Un lycée riche de ruches !

Construire des ruches pour élever des abeilles sur le site professionnel du lycée Bonaparte d’Autun, c’est le projet initié par les éco-délégués de l’établissement. Dans le cadre de leur « chef d’œuvre », 11 élèves en bac pro menuiserie mènent à bien cette action, guidés par leur professeur Didier Perrin et secondés par des camarades de C.A.P. Sur les quatre prévues, deux ruches sont d’ores et déjà terminées et accueilleront leurs premières abeilles dès le mois d’avril.
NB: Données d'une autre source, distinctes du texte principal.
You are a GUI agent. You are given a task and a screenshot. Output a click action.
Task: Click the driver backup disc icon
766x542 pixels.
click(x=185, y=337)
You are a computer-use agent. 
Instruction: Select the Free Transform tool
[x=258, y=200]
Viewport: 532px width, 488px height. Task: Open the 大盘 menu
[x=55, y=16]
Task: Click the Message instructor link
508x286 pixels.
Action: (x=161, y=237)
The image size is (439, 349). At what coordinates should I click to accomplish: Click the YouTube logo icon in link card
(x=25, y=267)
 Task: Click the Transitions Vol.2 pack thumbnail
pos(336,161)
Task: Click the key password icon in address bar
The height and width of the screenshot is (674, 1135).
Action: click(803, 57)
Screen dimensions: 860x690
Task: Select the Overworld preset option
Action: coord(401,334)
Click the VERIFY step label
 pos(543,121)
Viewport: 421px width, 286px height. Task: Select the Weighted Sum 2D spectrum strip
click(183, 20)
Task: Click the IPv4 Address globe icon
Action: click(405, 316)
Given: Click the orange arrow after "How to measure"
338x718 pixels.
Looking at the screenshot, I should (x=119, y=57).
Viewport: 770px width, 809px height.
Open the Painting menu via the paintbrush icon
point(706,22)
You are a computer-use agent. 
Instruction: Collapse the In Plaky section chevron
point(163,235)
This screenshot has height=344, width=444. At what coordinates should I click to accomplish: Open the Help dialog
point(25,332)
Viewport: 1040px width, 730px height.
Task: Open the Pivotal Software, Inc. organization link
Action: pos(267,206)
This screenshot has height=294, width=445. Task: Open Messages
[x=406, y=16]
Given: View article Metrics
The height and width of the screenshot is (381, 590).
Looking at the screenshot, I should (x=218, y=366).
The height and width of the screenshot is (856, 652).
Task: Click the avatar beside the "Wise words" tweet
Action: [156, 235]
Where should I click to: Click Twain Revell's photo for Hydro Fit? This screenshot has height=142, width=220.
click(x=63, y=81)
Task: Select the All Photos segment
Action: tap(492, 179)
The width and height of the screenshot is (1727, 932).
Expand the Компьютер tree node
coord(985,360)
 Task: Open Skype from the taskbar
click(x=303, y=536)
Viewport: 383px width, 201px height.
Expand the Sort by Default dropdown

Didier Perrin entouré de ses élèves manipule les cadres qui serviront à récolter le miel. Photo : Romain

« C’est un projet magnifique », s’enthousiasme Didier Perrin. Un projet qui l’emballe d’autant plus que ce professeur est également un apiculteur passionné. Nous le retrouvons dans la partie « établis » de l’atelier de menuiserie, un espace vaste et lumineux où dominent l’odeur et la couleur du bois. Mais quel bois au juste ? « Du résineux, plus précisément du douglas », nous indique Didier. On utilise cette essence pour ses propriétés de résistance à l’humidité, dont les abeilles ont horreur. Sur l’établis trônent tous les éléments d’une ruche prête à être assemblée: corps, plancher grillagé, cadres et crémaillères, planche d’envol, et toit métallique. Ce projet du lycée Bonaparte est soutenu par deux partenaires  : le Rotary Club d’Autun offre deux ruches et la scierie locale met à disposition des chutes de bois, une solution peu onéreuse qui a l’avantage de s’inscrire dans l’économie circulaire.

Mathéo Esteves et Théo Le Rolland, tous deux élèves en bac pro menuiserie sont très fiers de ce projet. « Cela nous apporte à la fois des connaissances techniques mais aussi sur la biologie et le vivant ». Débutée en janvier dernier, la construction des ruches a avancé très vite et tous, élèves et professeurs, ont hâte de voir arriver les abeilles.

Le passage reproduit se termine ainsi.